* **The problem**: Your answer must be one number: the count of lines below that include "computer".

* **Dataset extract**:
*** Begin section ***

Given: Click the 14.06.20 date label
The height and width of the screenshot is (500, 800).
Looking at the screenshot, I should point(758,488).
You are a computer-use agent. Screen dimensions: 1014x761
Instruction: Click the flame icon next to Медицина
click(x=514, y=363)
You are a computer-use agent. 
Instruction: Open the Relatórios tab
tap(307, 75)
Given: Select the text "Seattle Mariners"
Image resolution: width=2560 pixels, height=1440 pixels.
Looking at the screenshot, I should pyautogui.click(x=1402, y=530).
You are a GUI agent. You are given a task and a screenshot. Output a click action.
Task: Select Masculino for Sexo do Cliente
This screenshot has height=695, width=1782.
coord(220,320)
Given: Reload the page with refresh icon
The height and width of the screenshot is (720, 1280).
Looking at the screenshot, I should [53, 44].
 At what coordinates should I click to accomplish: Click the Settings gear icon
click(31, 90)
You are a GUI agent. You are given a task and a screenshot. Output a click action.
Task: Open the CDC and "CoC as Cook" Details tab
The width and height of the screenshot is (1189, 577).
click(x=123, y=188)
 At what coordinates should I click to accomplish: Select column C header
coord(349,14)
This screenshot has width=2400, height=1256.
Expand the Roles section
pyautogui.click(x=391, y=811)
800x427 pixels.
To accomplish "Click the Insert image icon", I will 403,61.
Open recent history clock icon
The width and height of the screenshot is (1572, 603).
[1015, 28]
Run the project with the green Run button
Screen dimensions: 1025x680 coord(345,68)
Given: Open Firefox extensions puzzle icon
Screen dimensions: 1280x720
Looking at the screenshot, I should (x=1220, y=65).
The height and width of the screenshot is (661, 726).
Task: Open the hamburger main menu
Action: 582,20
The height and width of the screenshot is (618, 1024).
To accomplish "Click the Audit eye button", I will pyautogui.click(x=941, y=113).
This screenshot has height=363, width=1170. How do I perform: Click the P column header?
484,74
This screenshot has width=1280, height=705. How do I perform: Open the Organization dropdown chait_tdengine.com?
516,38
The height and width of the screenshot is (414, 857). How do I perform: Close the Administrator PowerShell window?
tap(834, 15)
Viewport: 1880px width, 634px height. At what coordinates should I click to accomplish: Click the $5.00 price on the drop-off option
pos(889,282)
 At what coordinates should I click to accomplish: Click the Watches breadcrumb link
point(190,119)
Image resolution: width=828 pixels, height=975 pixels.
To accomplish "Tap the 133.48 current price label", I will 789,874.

*** End section ***

* **Solution to this problem**: 2